----- QUOTED PASSAGE -----

But that would effectively add dependency on pg_stat_statements, no? I
don't think we want that.

regards

-- 
Tomas Vondra                  http://www.2ndQuadrant.com
PostgreSQL Development, 24x7 Support, Remote DBA, Training & Services 



Re: [PATCH] Increase the maximum value track_activity_query_size

From
Julien Rouhaud
Date:
On Mon, Dec 23, 2019 at 1:10 PM Tomas Vondra
<tomas.vondra@2ndquadrant.com> wrote:
>
> On Sun, Dec 22, 2019 at 09:06:41AM +0100, Julien Rouhaud wrote:
> >On Sun, Dec 22, 2019 at 1:03 AM Tomas Vondra
> ><tomas.vondra@2ndquadrant.com> wrote:
> >>
> >> On Sat, Dec 21, 2019 at 04:25:05PM -0500, Tom Lane wrote:
> >> >> What is the overhead here except the memory consumption?
> >> >
> >> >The time to copy those strings out of shared storage, any time
> >> >you query pg_stat_activity.
> >> >
> >>
> >> IMO that seems like a reasonable price to pay, if you want to see
> >> complete queries and bump the track_activity_query_size value up.
> >
> >Couldn't be pg_stat_statements (or any similar extension) queryid
> >exposure in pg_stat_activity [1] also an alternative?  You wouldn't
> >have the parameters but maybe the normalized query would be enough for
> >most analysis.  Now, maybe pg_stat_statements jumble overhead for such
> >large statements would be even more problematic.
> >
>
> But that would effectively add dependency on pg_stat_statements, no? I
> don't think we want that.

The queryid field is part of the core, so no dependency is added.  You
just get a somewhat useless NULL value returned until you load an
extension that compute a queryid, which may be pg_stat_statements but
any other one will work too.



Re: [PATCH] Increase the maximum value track_activity_query_size

From
Robert Haas
Date:
On Sat, Dec 21, 2019 at 1:25 PM Tom Lane <tgl@sss.pgh.pa.us> wrote:
> > What is the overhead here except the memory consumption?
>
> The time to copy those strings out of shared storage, any time
> you query pg_stat_activity.

It seems like you're masterminding this, and I don't know why. It
seems unlikely that anyone will raise the value unless they have very
long queries, and if those people would rather pay the overhead of
copying more data than have their queries truncated, who are we to
argue?

If increasing the maximum imposed some noticeable cost on
installations the kept the default setting, that might well be a good
argument for not raising the maximum. But I don't think that's the
case. I also suspect that the overhead would be pretty darn small even
for people who *do* raise the default setting. It looks to me like
both reading and write operations on st_activity_raw stop when they
hit a NUL byte, so any performance costs on short queries must come
from second-order effects (e.g. the main shared memory segment is
bigger, so the OS cache is smaller) which are likely irrelevant in
practice.

-----

WHAT TO DO >>
1. Answer these from the mailing-list thread on raising track_activity_query_size:
(a) Apart from memory use, what overhead does Tom Lane name?
(b) According to Julien Rouhaud, what value comes back in the queryid field until an extension that computes a queryid is loaded?
(c) According to Robert Haas, at what point do reads and writes on st_activity_raw stop?
2. Carry the track_activity_query_size thread on from its last sentence.
The records have nothing to do with this text.

----- RECORD EXTRACTS -----

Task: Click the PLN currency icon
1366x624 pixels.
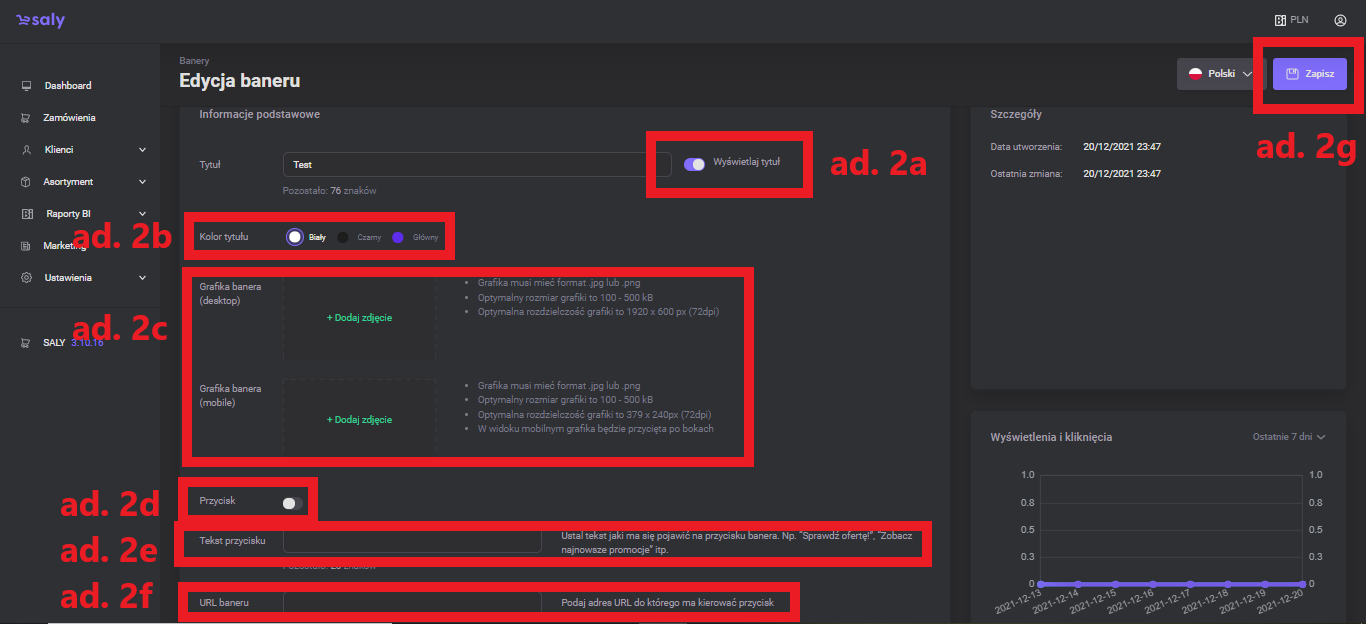Action: coord(1279,20)
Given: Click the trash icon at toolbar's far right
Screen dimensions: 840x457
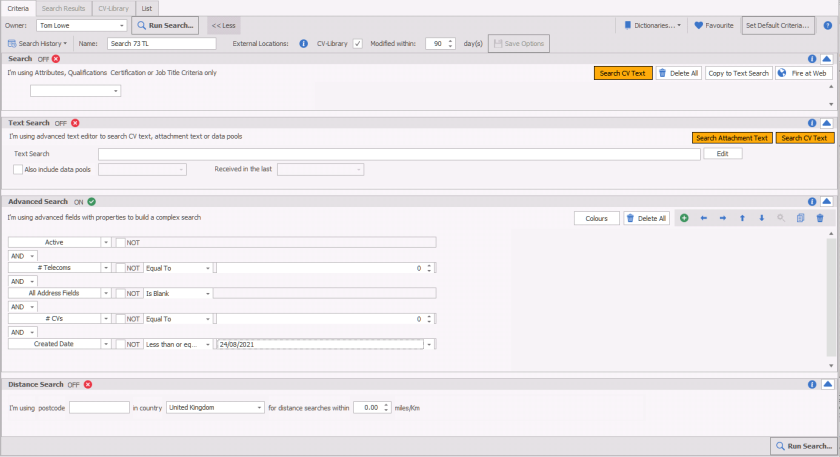Looking at the screenshot, I should [820, 218].
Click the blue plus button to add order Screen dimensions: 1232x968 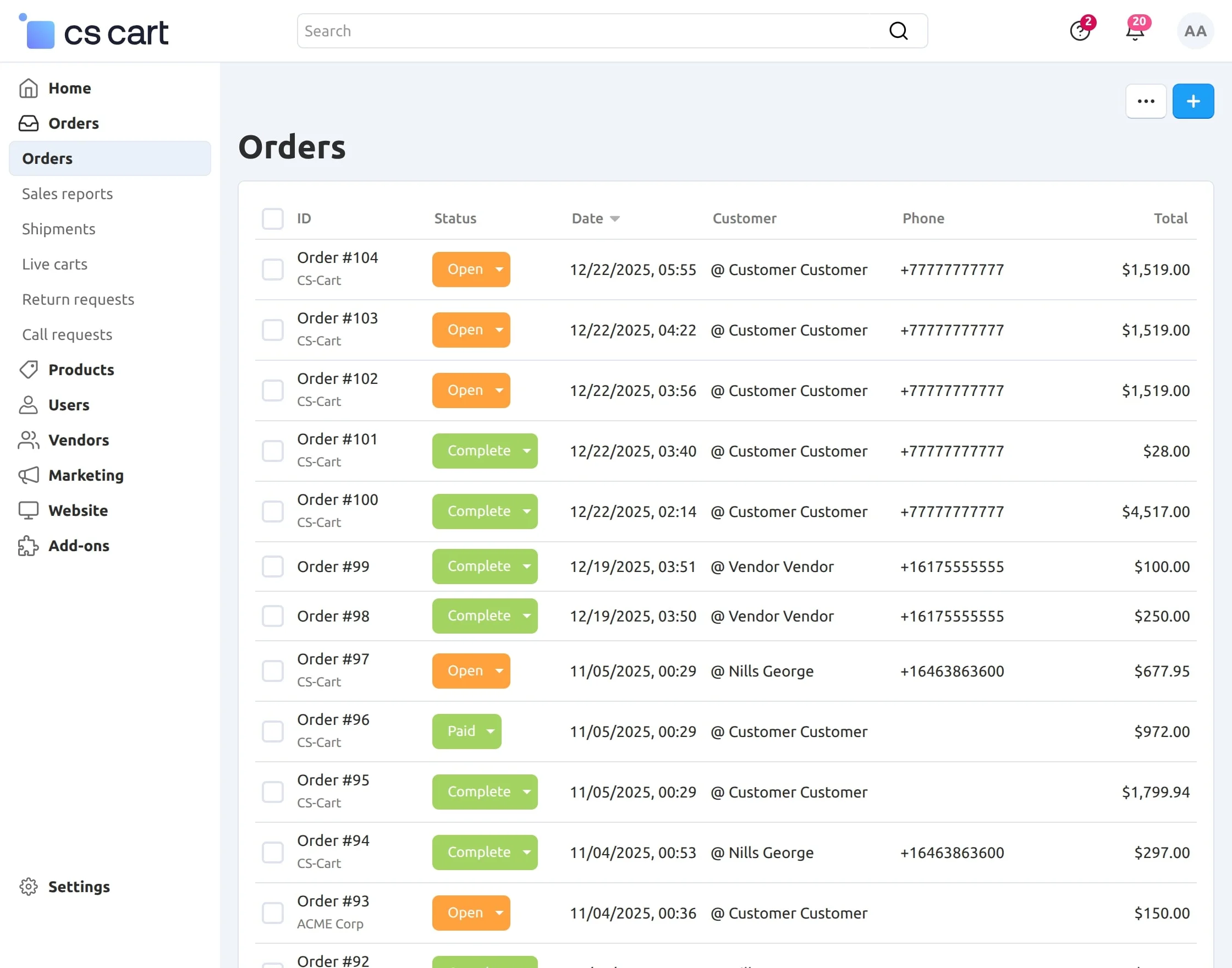(x=1193, y=101)
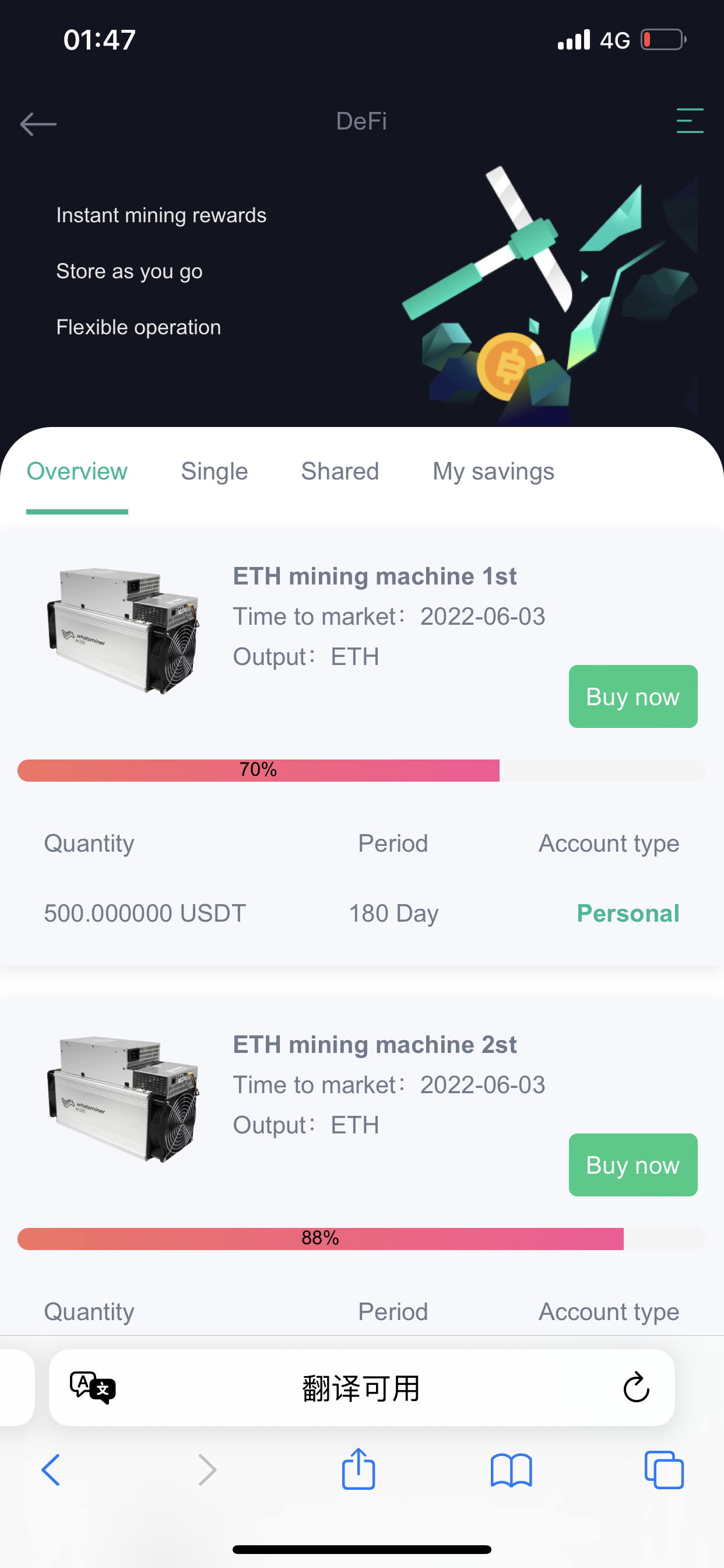The image size is (724, 1568).
Task: Buy now ETH mining machine 1st
Action: [632, 696]
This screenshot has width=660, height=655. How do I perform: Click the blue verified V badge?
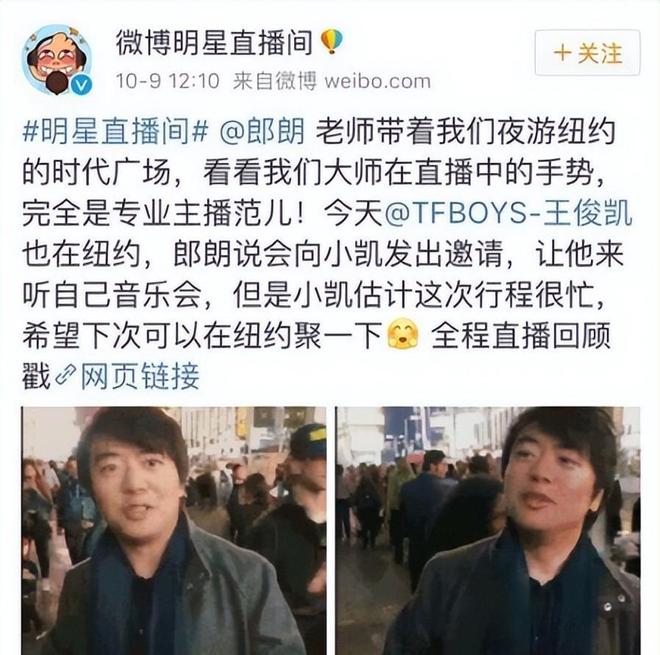[x=81, y=86]
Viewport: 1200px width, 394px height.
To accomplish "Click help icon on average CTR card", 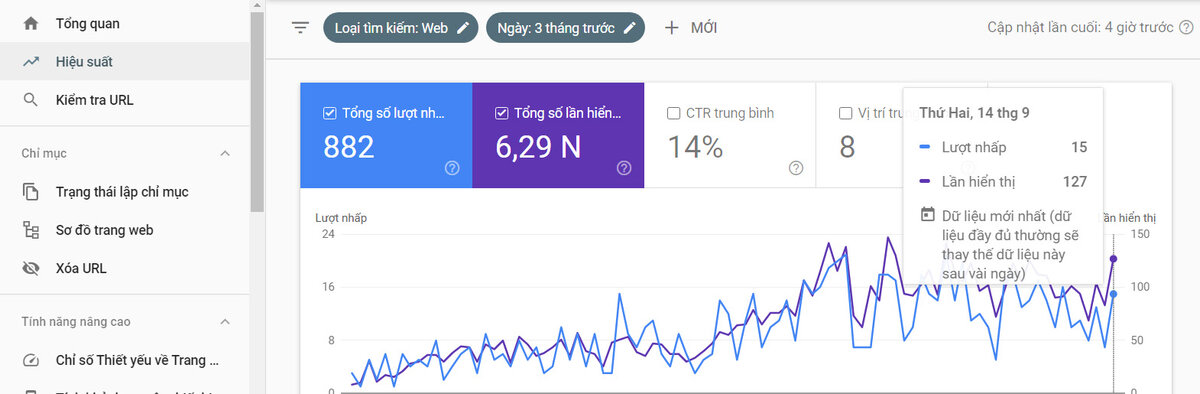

-----

ANSWERS PER TASK >>
1.
(a) The time it takes to copy the strings out of shared storage whenever pg_stat_activity is queried.
(b) A NULL value.
(c) When they hit a NUL byte.

2.
-- 
Robert Haas
EnterpriseDB: http://www.enterprisedb.com
The Enterprise PostgreSQL Company



Re: [PATCH] Increase the maximum value track_activity_query_size

From
Jeff Janes
Date:
On Tue, Dec 24, 2019 at 12:11 AM Robert Haas <robertmhaas@gmail.com> wrote:
On Sat, Dec 21, 2019 at 1:25 PM Tom Lane <tgl@sss.pgh.pa.us> wrote:
> > What is the overhead here except the memory consumption?
>
> The time to copy those strings out of shared storage, any time
> you query pg_stat_activity.

It seems like you're masterminding this, and I don't know why. It
seems unlikely that anyone will raise the value unless they have very
long queries, and if those people would rather pay the overhead of
copying more data than have their queries truncated, who are we to
argue?

+1

Cheers,

Jeff

Re: [PATCH] Increase the maximum value track_activity_query_size

From
Robert Treat
Date:
On Mon, Dec 23, 2019 at 9:11 PM Robert Haas <robertmhaas@gmail.com> wrote:
>
> On Sat, Dec 21, 2019 at 1:25 PM Tom Lane <tgl@sss.pgh.pa.us> wrote:
> > > What is the overhead here except the memory consumption?
> >
> > The time to copy those strings out of shared storage, any time
> > you query pg_stat_activity.
>
> It seems like you're masterminding this, and I don't know why. It
> seems unlikely that anyone will raise the value unless they have very
> long queries, and if those people would rather pay the overhead of
> copying more data than have their queries truncated, who are we to
> argue?
>
> If increasing the maximum imposed some noticeable cost on
> installations the kept the default setting, that might well be a good
> argument for not raising the maximum. But I don't think that's the
> case. I also suspect that the overhead would be pretty darn small even
> for people who *do* raise the default setting. It looks to me like
> both reading and write operations on st_activity_raw stop when they
> hit a NUL byte, so any performance costs on short queries must come
> from second-order effects (e.g. the main shared memory segment is
> bigger, so the OS cache is smaller) which are likely irrelevant in
> practice.
>

I'm generally in favor of the idea of allowing people to make
trade-offs that best work for them, but Tom's concern does give me
pause, because it isn't clear to me how people will measure the
overhead of upping this setting. If given the option people will
almost certainly start raising this limit because the benefits are
obvious ("I can see all my query now!") but so far the explanation of
the downsides have been either hand-wavy or, in the case of your
second paragraph, an argument they are non-existent, which doesn't
seem right either; so how do we explain to people how to measure the
overhead for them?

Robert Treat
https://xzilla.net



Re: [PATCH] Increase the maximum value track_activity_query_size

From
Tomas Vondra
Date:
On Mon, Dec 30, 2019 at 12:46:40PM -0800, Robert Treat wrote:
>On Mon, Dec 23, 2019 at 9:11 PM Robert Haas <robertmhaas@gmail.com> wrote:
>>
>> On Sat, Dec 21, 2019 at 1:25 PM Tom Lane <tgl@sss.pgh.pa.us> wrote:
>> > > What is the overhead here except the memory consumption?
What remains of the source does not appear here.